--- PROBLEM DETAILS ---
Each entry should be printed exactly, with its images omitted.

--- DATA SHOWN ---
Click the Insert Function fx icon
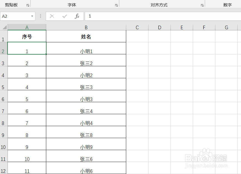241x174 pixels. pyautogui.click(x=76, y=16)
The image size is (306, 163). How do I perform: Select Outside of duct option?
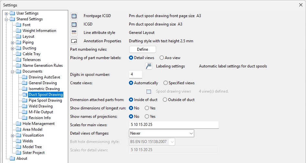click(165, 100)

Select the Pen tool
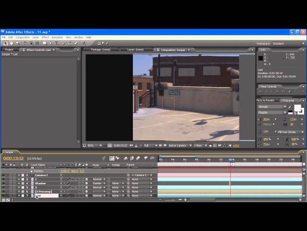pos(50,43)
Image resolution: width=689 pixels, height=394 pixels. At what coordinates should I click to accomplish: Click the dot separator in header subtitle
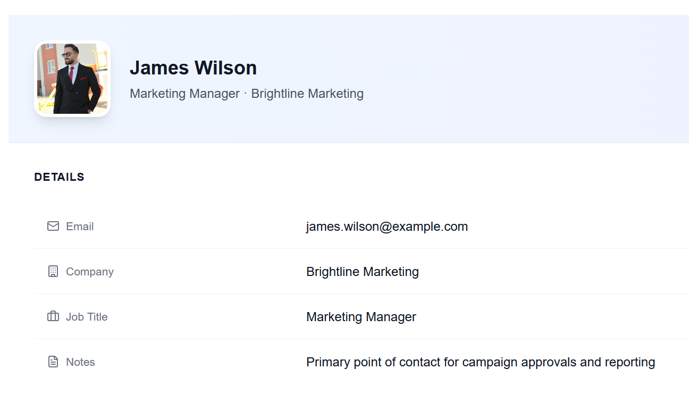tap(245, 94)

--- WRITTEN SOLUTION ---
Click the Insert Function fx icon
241x174 pixels. pyautogui.click(x=76, y=16)
The image size is (306, 163). How do I perform: Select Outside of duct option?
click(165, 100)

Select the Pen tool
pos(50,43)
Image resolution: width=689 pixels, height=394 pixels. At what coordinates should I click to accomplish: Click the dot separator in header subtitle
tap(245, 94)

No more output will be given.